Do this
Pick out every line of the items below that contains the string "will", matching uppercase and lowercase exactly.

Given records

○ ○ ○ ○ ○ ○ ○

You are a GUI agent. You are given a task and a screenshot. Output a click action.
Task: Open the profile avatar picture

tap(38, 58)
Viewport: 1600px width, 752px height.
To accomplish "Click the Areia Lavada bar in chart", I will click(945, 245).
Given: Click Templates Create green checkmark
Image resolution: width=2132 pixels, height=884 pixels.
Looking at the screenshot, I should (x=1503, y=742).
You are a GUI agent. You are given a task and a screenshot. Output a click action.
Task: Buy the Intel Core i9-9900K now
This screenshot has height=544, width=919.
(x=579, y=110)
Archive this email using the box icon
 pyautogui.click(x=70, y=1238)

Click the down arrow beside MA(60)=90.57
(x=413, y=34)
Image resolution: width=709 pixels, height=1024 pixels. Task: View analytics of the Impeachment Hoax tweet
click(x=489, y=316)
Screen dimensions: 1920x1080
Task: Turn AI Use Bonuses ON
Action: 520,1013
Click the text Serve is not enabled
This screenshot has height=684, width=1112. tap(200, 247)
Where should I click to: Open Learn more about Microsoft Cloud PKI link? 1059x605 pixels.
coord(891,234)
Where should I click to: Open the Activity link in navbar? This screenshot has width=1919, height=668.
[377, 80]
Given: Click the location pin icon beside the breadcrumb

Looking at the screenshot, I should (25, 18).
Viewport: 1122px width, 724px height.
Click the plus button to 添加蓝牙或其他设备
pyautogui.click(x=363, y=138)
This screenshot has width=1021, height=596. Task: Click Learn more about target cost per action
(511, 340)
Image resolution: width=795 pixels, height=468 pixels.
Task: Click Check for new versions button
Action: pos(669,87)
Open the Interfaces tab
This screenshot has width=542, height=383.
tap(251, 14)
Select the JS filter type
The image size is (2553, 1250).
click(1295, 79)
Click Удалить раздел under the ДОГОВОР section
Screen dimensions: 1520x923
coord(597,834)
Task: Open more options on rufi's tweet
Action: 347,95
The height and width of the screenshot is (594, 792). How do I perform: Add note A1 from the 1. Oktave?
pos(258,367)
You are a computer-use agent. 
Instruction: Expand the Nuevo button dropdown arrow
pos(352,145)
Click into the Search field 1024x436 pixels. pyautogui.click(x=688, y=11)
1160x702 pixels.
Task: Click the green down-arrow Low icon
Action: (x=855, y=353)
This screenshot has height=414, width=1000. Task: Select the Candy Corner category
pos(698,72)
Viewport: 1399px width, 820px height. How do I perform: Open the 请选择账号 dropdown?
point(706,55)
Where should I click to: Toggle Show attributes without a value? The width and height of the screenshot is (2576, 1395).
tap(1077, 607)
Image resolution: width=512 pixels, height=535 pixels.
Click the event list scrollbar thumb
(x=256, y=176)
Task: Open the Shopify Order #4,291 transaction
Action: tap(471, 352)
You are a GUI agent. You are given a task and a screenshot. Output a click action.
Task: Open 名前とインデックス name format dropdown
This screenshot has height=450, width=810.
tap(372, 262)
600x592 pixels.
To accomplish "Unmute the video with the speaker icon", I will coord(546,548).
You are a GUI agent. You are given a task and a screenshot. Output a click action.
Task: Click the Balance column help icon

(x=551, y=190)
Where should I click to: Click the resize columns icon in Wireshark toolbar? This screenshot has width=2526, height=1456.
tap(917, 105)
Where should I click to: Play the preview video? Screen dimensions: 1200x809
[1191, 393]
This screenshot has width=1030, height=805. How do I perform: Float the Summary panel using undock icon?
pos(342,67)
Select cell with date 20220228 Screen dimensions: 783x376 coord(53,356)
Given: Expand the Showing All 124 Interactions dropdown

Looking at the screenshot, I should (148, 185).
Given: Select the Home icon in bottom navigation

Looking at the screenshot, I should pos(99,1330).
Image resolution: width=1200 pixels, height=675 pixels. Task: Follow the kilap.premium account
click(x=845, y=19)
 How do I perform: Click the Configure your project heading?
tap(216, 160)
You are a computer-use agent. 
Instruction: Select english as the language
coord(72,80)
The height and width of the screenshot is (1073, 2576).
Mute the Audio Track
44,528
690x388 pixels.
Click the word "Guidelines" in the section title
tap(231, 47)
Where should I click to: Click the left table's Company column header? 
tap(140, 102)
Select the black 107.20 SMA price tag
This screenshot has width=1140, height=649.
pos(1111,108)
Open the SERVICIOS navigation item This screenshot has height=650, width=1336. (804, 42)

○ ○ ○ ○ ○ ○ ○

Solution to this exercise
To accomplish "Click the Areia Lavada bar in chart", I will click(945, 245).
To accomplish "Unmute the video with the speaker icon", I will coord(546,548).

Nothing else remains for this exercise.